Wa'akaulua is the Hawaiian word for double canoe. It is pronounced wah-ah-kow-loo-uh.

An afternoon on the water
with Captain Kiko

Story by Don Lewis

A Hawaiian sailing canoe is not at all like a narrow, river canoe with a handkerchief sail that threatens to fling you and your belongings into the water with malicious glee.  It is more like a catamaran with two substantial hulls joined by a solid deck.  Passengers sit comfortably in the hulls.  It is very stable.

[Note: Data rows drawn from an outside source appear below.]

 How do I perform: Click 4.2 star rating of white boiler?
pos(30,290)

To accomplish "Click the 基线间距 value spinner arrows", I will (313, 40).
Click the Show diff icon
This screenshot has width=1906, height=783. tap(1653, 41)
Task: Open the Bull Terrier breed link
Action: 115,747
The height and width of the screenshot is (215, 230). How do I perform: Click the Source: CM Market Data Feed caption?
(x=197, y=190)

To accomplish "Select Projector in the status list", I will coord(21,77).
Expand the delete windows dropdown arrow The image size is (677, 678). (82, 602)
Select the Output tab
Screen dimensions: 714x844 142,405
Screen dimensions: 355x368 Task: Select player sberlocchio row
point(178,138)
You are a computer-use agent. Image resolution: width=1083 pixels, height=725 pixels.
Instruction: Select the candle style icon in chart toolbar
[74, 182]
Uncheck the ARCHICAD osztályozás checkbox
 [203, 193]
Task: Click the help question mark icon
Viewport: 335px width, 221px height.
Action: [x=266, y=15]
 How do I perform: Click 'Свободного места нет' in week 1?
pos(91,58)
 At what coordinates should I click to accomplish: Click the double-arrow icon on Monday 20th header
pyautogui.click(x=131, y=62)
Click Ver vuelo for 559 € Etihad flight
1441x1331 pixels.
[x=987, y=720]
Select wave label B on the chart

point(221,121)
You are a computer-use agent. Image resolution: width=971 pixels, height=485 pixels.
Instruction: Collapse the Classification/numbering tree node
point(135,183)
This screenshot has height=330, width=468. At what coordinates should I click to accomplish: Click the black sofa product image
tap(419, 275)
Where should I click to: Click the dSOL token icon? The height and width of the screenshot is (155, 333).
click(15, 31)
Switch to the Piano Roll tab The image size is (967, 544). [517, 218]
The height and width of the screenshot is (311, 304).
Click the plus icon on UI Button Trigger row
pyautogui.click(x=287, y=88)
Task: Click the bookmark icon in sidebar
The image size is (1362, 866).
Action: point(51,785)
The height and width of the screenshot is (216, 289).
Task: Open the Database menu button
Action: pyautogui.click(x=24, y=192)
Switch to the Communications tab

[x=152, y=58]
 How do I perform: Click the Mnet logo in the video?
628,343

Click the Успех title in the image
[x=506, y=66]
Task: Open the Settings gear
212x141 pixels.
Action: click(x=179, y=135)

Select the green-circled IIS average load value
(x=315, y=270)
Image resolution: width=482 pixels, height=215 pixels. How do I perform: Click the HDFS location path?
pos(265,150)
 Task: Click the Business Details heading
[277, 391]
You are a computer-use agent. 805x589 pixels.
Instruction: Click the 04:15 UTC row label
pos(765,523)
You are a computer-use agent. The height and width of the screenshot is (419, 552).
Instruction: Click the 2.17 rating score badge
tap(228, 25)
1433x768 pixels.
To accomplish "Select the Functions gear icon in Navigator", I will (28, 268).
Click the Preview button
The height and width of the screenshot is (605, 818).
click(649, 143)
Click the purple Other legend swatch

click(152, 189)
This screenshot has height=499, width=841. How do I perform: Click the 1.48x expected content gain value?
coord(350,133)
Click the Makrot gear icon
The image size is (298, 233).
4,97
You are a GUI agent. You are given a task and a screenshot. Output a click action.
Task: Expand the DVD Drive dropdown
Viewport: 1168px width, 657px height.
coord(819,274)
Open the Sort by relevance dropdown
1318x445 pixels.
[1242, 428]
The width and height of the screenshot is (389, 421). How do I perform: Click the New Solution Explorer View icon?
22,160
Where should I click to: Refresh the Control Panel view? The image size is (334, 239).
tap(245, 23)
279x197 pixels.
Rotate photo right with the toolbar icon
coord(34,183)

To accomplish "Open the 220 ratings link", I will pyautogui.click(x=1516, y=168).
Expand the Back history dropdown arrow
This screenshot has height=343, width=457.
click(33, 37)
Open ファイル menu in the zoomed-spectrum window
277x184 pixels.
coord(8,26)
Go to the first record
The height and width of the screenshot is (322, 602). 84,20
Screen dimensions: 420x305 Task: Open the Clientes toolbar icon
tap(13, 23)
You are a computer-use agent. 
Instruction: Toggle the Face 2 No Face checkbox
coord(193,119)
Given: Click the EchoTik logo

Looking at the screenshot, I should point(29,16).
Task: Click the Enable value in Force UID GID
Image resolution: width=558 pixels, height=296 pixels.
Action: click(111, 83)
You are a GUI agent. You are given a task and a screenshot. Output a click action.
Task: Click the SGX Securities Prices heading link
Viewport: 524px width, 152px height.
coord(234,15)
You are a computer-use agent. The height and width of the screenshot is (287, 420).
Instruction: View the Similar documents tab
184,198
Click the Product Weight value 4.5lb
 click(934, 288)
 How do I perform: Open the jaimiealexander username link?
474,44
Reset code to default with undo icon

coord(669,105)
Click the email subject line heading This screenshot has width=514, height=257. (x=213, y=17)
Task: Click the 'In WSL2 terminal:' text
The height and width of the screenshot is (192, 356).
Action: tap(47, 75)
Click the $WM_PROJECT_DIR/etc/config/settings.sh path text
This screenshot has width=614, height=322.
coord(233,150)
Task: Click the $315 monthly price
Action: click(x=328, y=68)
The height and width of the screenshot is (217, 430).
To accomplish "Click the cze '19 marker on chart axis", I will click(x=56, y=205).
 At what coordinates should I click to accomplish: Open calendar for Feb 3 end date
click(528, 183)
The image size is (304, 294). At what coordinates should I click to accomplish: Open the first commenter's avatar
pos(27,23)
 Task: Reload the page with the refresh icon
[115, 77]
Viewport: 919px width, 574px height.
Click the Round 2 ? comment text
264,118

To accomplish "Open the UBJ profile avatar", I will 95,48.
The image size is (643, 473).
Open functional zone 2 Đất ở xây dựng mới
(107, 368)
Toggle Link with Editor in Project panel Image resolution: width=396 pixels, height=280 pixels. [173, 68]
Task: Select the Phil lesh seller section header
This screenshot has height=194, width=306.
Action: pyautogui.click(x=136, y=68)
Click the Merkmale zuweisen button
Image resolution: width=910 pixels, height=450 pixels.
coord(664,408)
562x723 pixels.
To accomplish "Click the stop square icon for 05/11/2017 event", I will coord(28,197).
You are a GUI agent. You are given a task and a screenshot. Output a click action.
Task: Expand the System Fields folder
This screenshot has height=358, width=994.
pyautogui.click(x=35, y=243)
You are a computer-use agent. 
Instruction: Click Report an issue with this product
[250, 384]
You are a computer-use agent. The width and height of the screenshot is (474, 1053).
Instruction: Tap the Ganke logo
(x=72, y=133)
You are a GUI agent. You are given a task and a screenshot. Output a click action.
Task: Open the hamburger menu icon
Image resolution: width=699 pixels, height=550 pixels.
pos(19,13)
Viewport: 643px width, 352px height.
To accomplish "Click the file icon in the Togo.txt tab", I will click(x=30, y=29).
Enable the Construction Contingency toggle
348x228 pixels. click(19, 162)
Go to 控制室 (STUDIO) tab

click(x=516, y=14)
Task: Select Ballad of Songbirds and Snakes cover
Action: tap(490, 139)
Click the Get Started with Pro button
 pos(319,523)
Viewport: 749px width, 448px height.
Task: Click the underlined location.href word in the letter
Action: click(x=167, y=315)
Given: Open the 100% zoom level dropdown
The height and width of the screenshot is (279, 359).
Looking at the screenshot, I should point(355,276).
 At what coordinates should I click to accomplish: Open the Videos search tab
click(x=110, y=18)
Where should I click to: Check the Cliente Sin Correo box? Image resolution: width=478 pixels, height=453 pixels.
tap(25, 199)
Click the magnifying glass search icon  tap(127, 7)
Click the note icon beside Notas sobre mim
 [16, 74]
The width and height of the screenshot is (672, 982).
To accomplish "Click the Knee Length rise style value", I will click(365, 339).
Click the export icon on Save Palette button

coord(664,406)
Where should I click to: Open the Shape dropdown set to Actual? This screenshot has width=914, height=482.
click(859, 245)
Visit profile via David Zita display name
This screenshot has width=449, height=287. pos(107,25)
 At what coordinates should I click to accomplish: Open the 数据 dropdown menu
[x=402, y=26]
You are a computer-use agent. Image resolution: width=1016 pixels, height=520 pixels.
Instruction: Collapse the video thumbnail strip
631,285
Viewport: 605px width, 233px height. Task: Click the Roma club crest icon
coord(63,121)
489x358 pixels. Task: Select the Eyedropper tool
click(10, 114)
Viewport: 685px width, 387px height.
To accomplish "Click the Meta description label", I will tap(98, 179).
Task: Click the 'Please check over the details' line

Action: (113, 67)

Kiko is a serious yacht master, equally skilled in nautical construction as in sailing.  He knows every river and cove on the island, and he delights in showing off secluded haunts that a visitor would never discover on their own.  You’ll learn more about Hawaii in the course of a couple of hours casual conversation than you would ever find in even the best tourist guide books.

I’m a reasonably accomplished sailor and race regularly.  So I was eager to see how this unusual (to me) boat would perform.  Passengers sit in individual cockpits in the two hulls.  A very practical aspect of this boat is that if you need to get the boat out of a sheltered bay and into the wind, it is a simple matter to paddle.  No fussing with engines.

Once in the wind, the sail is raised and the boat moves smartly.  It is more exciting than a traditional boat of the same size because you are closer to the water, yet very stable because of the twin hulls.  There is plenty of room to stretch out on the deck once under way.

I was fascinated by the fact that the boat has no rudder.  The helmsman steers with a large paddle.  Kiko invited me to try my hand at the helm.  Well, that was a completely new experience for me, even with a lot of sailing skill.  It isn’t even like steering a traditional canoe.  Steering is accomplished by inserting a paddle vertically beside one hull, and altering the depth of the paddle.  This alters the lee balance fore and aft in conjunction with the set of the sail.  It is a surprisingly accurate way of steering, and really difficult to get used to when you are used to a traditional helm.  Fortunately my fellow passengers were amused by my learning the subtleties of steering this delightful craft.  And Kiko was genially patient with a guy who thought he knew how to sail!